2010年10月04日-4
中小向け融資に“消極的”な主要行~金融庁調査

 金融庁が1日に発表した「金融機関の融資動向等に関するアンケート調査」結果によると、金融機関の中小企業への融資姿勢に対する消極的評価は、全業態合計では10.4%だが、業態別では、主要行が24.4%となり、次位の地域銀行(11.7%)や協同組織金融機関(7.6%)、政府系金融機関(7.1%)を大きく引き離した。同調査は、8月に、全国の財務局等において、各地域の商工会議所の経営指導員等596人を対象に実施したもの。

 このように、中小企業への融資姿勢は主要行の“消極的”な評価が目立ったが、反対に積極的評価では、全業態合計で60.5%のところ、業態別では、政府系金融機関が74.2%、次いで協同組織金融機関が63.8%、地域銀行が55.3%であるのに対し、主要行は24.4%に過ぎない。主要行について「消極的」を選択した理由としては、「新規融資関連」(39.4%)、「融資条件関連」(21.2%)、「担保・保証関連」(19.7%)などが挙げられている。

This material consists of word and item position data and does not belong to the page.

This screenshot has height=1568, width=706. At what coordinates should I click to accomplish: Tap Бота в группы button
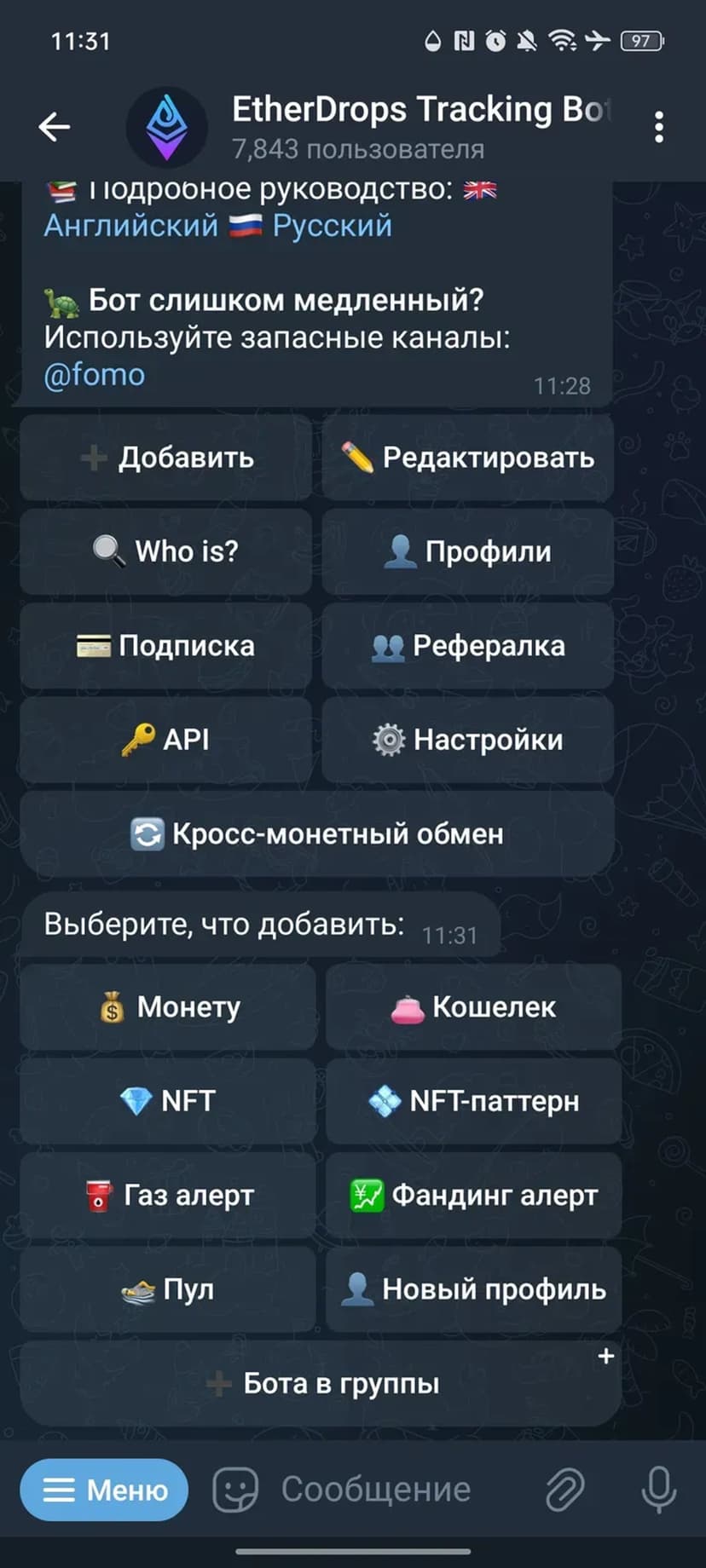tap(321, 1383)
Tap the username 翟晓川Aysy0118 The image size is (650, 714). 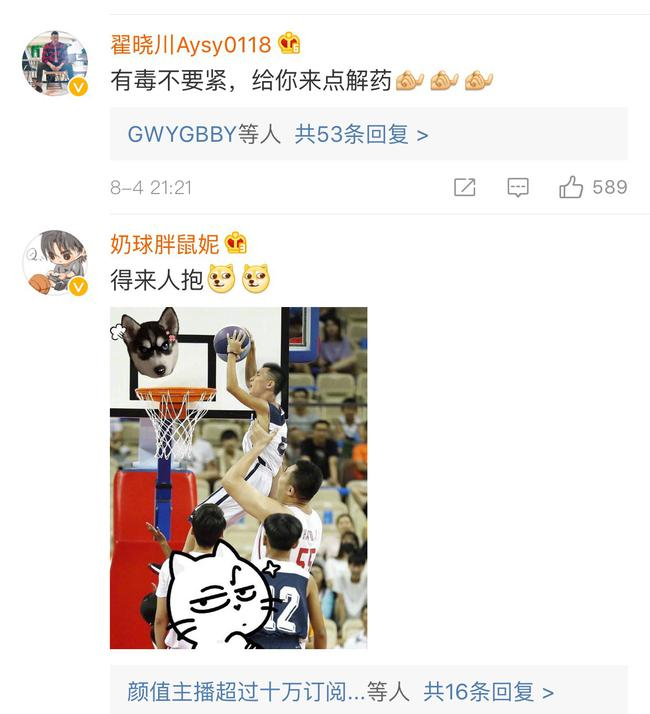click(190, 45)
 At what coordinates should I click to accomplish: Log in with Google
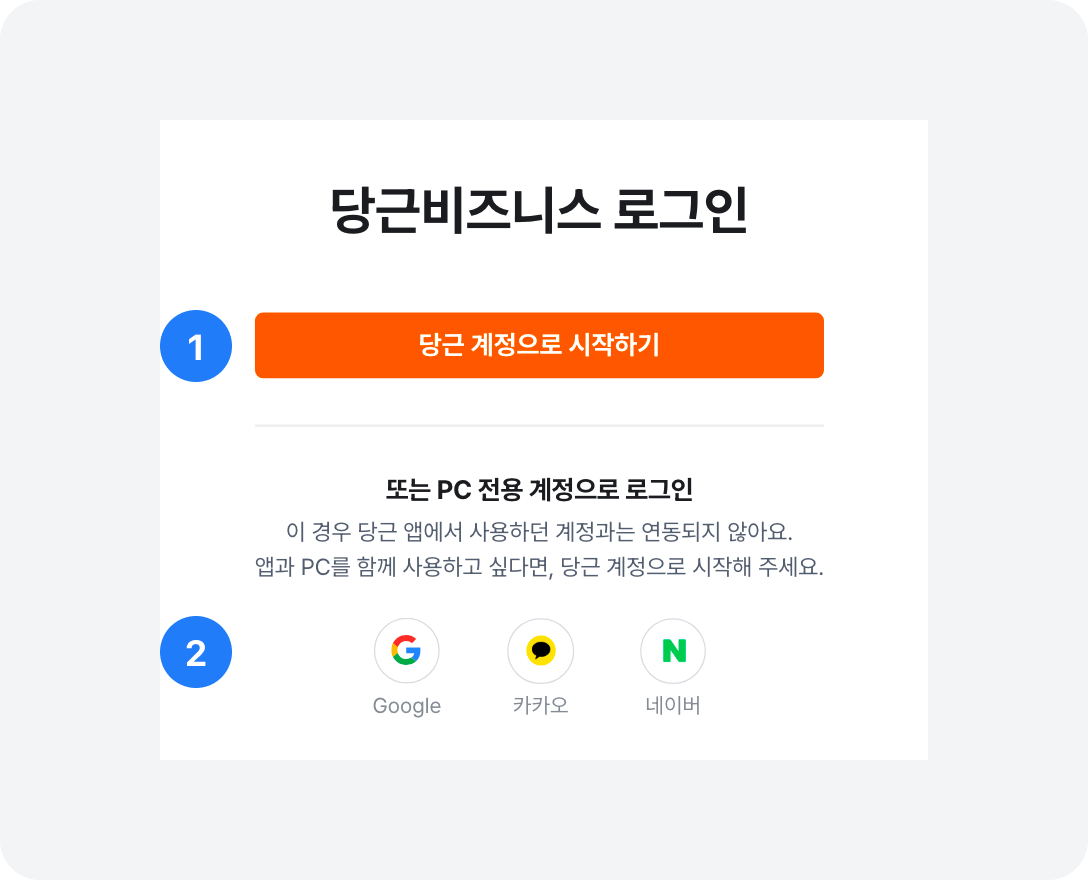tap(406, 651)
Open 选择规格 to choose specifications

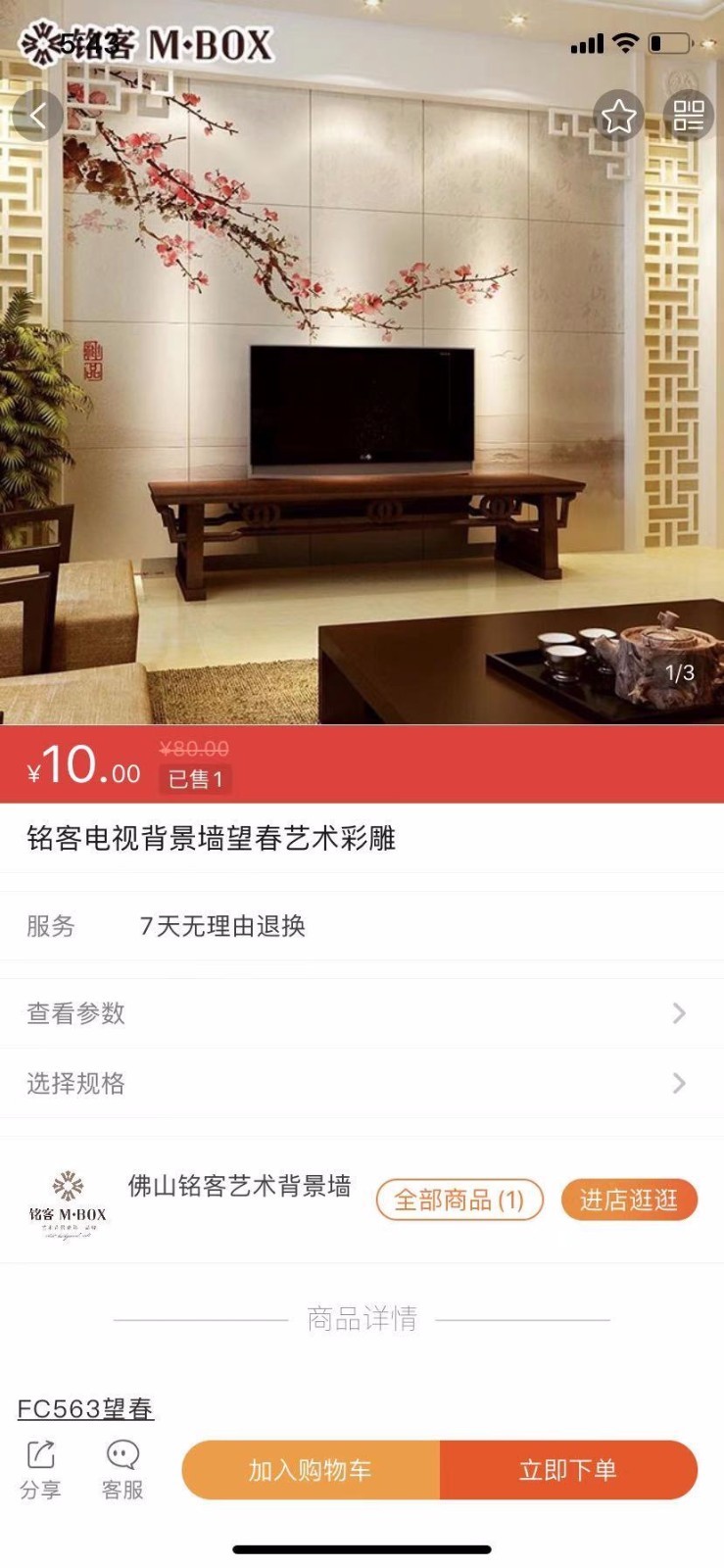click(362, 1083)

 主要行に対しては、「新規融資先を積極的に探そうとしておらず、営業に来る話を聞かない」、「融資の申込みを入り口で断っており、相談にまで至らないケースがある」、「信用保証協会の保証付き融資には積極的だが、プロパー融資はほとんどない」などと指摘する声があった。反面、積極的評価は低いものの、「中小企業円滑化法の施行後は、貸付条件の変更に積極的に応じている」との意見もみられた。

 また、中小企業に対する貸付条件の変更等に対する対応では、全業態合計で、積極的評価は65.3%、消極的評価は4.1%となった。業態別にみると、積極的評価は、政府系金融機関(78.4%)、協同組織金融機関(61.7%)、地域銀行(61.2%)、主要行(45.2%)の順。消極的評価では、主要行(7.0%)、地域銀行(5.0%)、協同組織金融機関(4.6%)、政府系金融機関(2.0%)の順に大きくなっている。

 なお、中小企業への融資姿勢に対する評価を地域別(財務局等ごと)にみると、積極的評価がもっとも大きい地域は「北陸」(70.5%)であり、次いで「東北」(67.6%)、「四国」(67.0%)、「北海道」(66.5%)、「九州」(63.6%)、「関東」(62.2%)の順。一方、消極的評価がもっとも大きい地域は「近畿」(15.7%)であり、次いで「九州」(13.9%)、「北陸」(13.7%)、「東海」(13.6%)、「北海道」(10.0%)、「沖縄」(9.8%)の順だった。